### Records shown

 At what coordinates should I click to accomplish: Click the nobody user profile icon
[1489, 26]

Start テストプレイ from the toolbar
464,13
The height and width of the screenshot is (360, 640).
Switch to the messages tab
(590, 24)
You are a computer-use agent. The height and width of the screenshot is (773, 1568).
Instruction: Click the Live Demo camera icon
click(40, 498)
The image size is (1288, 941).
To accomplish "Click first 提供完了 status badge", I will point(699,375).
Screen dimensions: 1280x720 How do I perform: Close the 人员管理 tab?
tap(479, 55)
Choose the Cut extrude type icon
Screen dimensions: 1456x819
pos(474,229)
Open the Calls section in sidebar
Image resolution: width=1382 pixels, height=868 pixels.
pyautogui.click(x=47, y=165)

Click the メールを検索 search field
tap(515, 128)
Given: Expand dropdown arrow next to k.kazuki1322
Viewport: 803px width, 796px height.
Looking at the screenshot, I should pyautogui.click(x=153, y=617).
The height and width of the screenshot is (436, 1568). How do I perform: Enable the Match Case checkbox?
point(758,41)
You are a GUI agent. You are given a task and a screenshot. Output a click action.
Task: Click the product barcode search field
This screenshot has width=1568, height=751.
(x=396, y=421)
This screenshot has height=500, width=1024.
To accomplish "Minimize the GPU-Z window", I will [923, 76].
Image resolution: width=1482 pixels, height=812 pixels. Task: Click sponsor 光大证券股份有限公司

### Exercise instructions
Copy the records above line for line, without changing anything.

### The solution
 At what coordinates should I click to accomplish: Click the nobody user profile icon
[1489, 26]

Start テストプレイ from the toolbar
464,13
The height and width of the screenshot is (360, 640).
Switch to the messages tab
(590, 24)
You are a computer-use agent. The height and width of the screenshot is (773, 1568).
Instruction: Click the Live Demo camera icon
click(40, 498)
The image size is (1288, 941).
To accomplish "Click first 提供完了 status badge", I will point(699,375).
Screen dimensions: 1280x720 How do I perform: Close the 人员管理 tab?
tap(479, 55)
Choose the Cut extrude type icon
Screen dimensions: 1456x819
pos(474,229)
Open the Calls section in sidebar
Image resolution: width=1382 pixels, height=868 pixels.
pyautogui.click(x=47, y=165)

Click the メールを検索 search field
tap(515, 128)
Given: Expand dropdown arrow next to k.kazuki1322
Viewport: 803px width, 796px height.
Looking at the screenshot, I should pyautogui.click(x=153, y=617).
The height and width of the screenshot is (436, 1568). How do I perform: Enable the Match Case checkbox?
point(758,41)
You are a GUI agent. You are given a task and a screenshot. Output a click action.
Task: Click the product barcode search field
This screenshot has width=1568, height=751.
(x=396, y=421)
This screenshot has height=500, width=1024.
To accomplish "Minimize the GPU-Z window", I will [923, 76].
Image resolution: width=1482 pixels, height=812 pixels. Task: Click sponsor 光大证券股份有限公司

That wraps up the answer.